Während Orwells Roman viel deutlicher nahelegt, den Gesellschaftsentwurf als einen negativen zu lesen, kann dieses bei Huxleys Text durchaus belegbar in Zweifel gezogen werden. Und hiermit zeigt sich auch, dass sich die Gesellschaften der utopischen und anti-utopischen Romane im Kern gar nicht so stark von einander unterscheiden, sondern dass es letztendlich persönlichen Positionierung des (sich in Anti-Utopien mit der/den Hauptfigur/en identifizierenden) Lesers abhängt, ob die präsentierte Gesellschaftsordnung eine erstrebenswerte ist.
Fazit
Die utopischen Kastensysteme dienen in allen 4 Texten letztendlich dazu, die Bewohner der (Ideal-)staaten gruppenweise “gleichzuschalten” und als Individuum so weitgehend wie nötig zu neutralisieren, damit der Einzelne seine für ihn bestimmte Aufgabe innerhalb des Staates anstandslos erfüllt. Die einzelnen “Kasten” bilden dabei funktionale Einheiten, wobei sich nicht nur immer eine finden lässt, welche über die Machtmittel verfügt, sondern auch eine weitere, auf welche diese einwirken. Zu diesem Zwecke finden sich nicht selten eine deutlich von den anderen beiden Gruppen abgehobene “Kaste”, welche exekutive Aufgaben wahrnimmt und aufgrund ihrer Bedeutung oft besonderen Sanktionen und Kontrollen unterworfen ist, um potentiellen Abweichungen, die zu Veränderungen innerhalb des Gesellschaftssystems führen könnten, vorzubeugen.
Anmerkungen
* Stephan Meyer, Die anti-utopische Tradition.

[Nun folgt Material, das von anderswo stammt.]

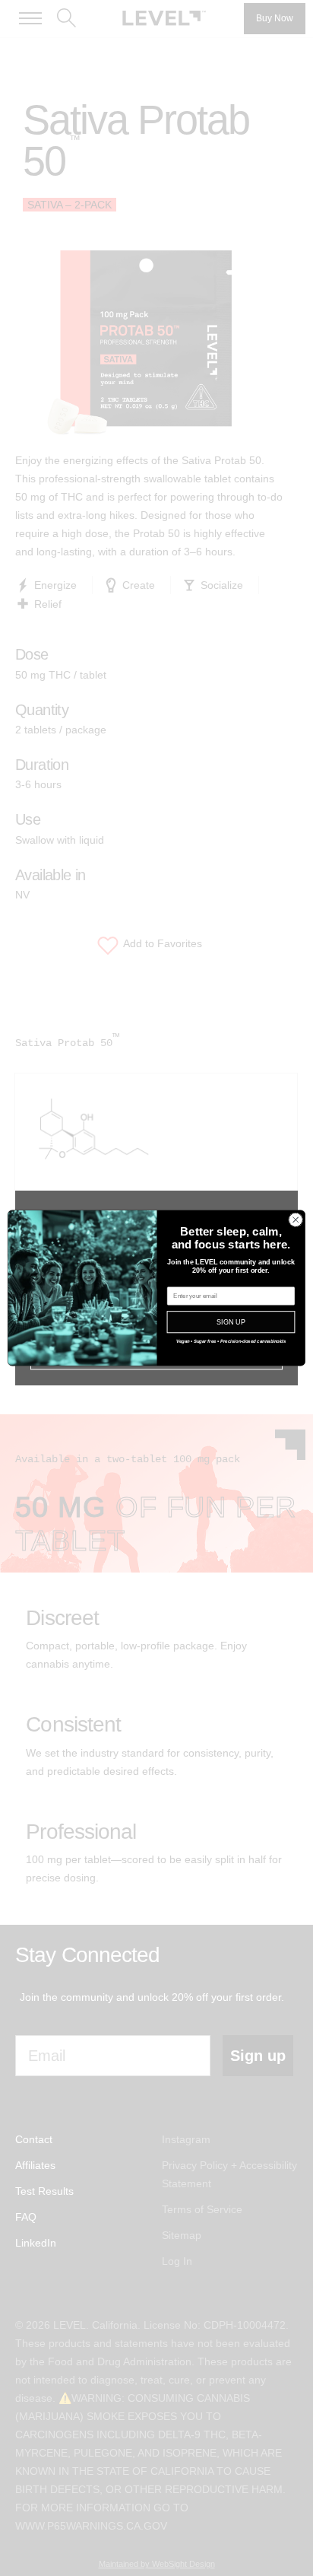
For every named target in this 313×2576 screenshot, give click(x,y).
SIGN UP (231, 1322)
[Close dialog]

Eine ideen- und problemgeschichtliche Darstellung, Frankfurt am Main, 2001, S. 63.
** Schon in Bacons Utopie New-Atlantis tragen die Einwohner übrigens keine Namen mehr.

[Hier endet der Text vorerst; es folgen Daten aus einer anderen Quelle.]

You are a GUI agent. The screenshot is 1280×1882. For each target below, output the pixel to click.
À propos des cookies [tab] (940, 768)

*** Richard Saage, Politische Utopien der Neuzeit, Darmstadt, 1991, S. 288.
**** Elena Zeißler verweist ebenso auf die Möglichkeit, das Kastensystem als satirische Auseinandersetzung mit dem “englischen Klassensystem” zu sehen. (In: Elena Zeißler, Die Dystopie auf dem Weg ins 21. Jahrhundert, Marburg, 2008, S. 44.) Hierzu sei angemerkt, dass schon Platon sich von den 3 Ständen im antiken Athen inspirieren ließ.